The table summarizes key numerical findings reported by the authors. The relative risk figure (~1.5×) comes from comparisons between participants with the highest versus lowest reported shares of ultra‑processed foods in their diets; models accounted for multiple demographic and lifestyle covariates. Readers should note that exact effect sizes can vary across analytic models and after different adjustments, so the table presents rounded, study‑reported values for clarity.

Reactions & Quotes

Outside experts welcomed the study’s focus on a plausible, modifiable exposure but urged caution in interpretation.

“One approach we’ve been taking is trying to understand what has changed in our environment that could be driving this,”

Dr. Andrew Chan, Massachusetts General Brigham (study lead)

Chan framed the research as part of a broader effort to identify environmental trends that mirror the rise in early‑onset colorectal cancer, noting the parallel increase in ultra‑processed food consumption.

“They are looking at the first step, who is more likely to get these polyps that can turn into cancer,”

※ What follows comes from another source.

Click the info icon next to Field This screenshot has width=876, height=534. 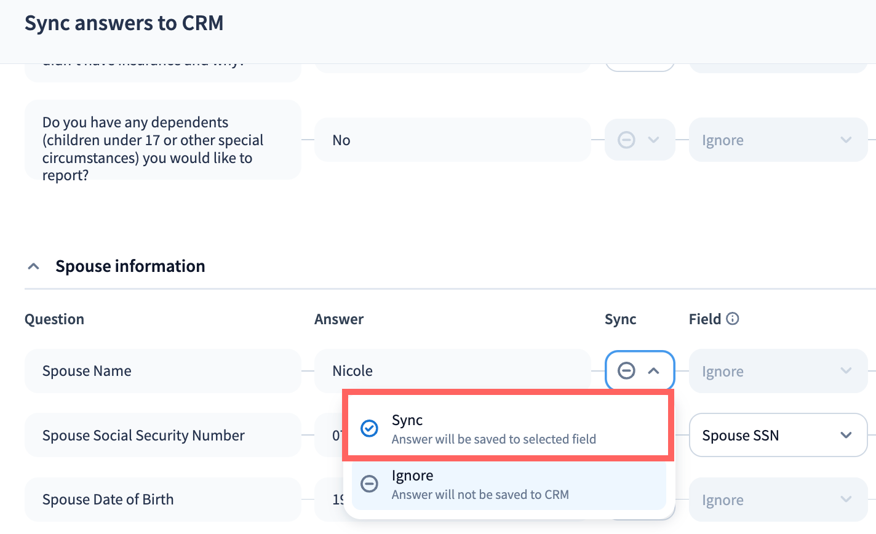tap(732, 319)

Dr. Folasade May, UCLA (gastroenterologist, not involved)

Dr. May highlighted the clinical importance of adenomas as precursors to most colorectal cancers and explained why identifying upstream risk factors is important for prevention.

“The concern is that whenever you have a polyp in a young person, that polyp is allowed to grow unnoticed,”

Dr. Christopher Lieu, University of Colorado (oncologist, not involved)

Lieu emphasized the screening gap for younger adults and why modifiable lifestyle factors deserve attention while research on causality continues.

Unconfirmed

  • Whether the observed association reflects a direct causal effect of ultra‑processed foods on adenoma formation rather than residual confounding — this study is observational and cannot prove causality.
  • Generalizability to men and more racially and socioeconomically diverse populations — the cohort consisted only of women, predominantly white.
  • The precise biological mechanism (microbiome alteration vs inflammation vs metabolic effects) linking ultra‑processed foods to adenoma development remains unproven and requires targeted mechanistic studies.

Bottom Line

This prospective analysis adds weight to concerns that rising consumption of ultra‑processed foods may be one contributor to increasing colorectal neoplasia in younger adults, specifically through a higher risk of adenoma formation. The effect size — about a 50% higher risk for those consuming roughly one‑third of calories from ultra‑processed sources — is notable but not definitive proof of causation.

For clinicians and public‑health officials, the work supports advising patients to limit highly processed, sugar‑heavy and artificially sweetened products as part of broader strategies to reduce metabolic risk. For researchers, the study points to next steps: replicate findings in men and diverse cohorts, pursue mechanism‑focused laboratory and microbiome research, and evaluate whether reducing ultra‑processed food intake lowers adenoma or cancer risk in intervention trials.